Only one portion of the data is to be written out: from the line bearing "Task: Click the" through the line bearing "The width and height of the screenshot is (644, 363).". Write it exactly as it appears.

* [DATASET ENTRIES]

* * *

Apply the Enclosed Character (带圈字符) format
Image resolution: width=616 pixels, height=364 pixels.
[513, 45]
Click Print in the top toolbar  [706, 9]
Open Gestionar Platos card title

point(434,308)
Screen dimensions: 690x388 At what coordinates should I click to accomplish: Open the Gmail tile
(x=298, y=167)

* * *

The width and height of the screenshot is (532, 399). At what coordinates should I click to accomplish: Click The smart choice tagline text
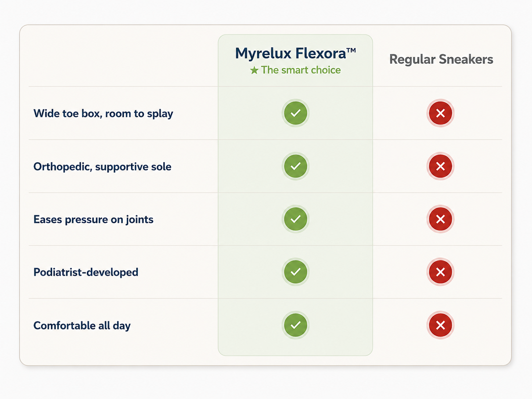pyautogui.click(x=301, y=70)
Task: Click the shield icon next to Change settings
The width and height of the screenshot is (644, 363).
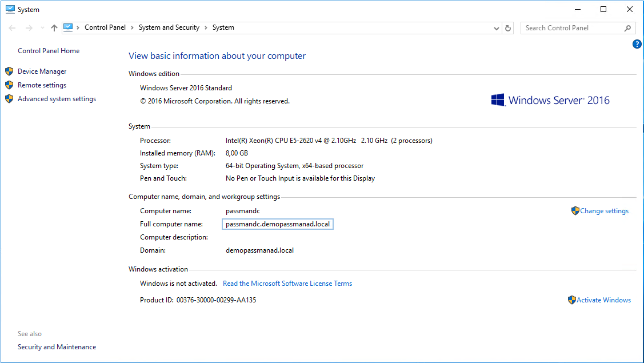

* * *

* [OUTPUT BELOW]
Task: Click the shield icon next to Change settings
The width and height of the screenshot is (644, 363).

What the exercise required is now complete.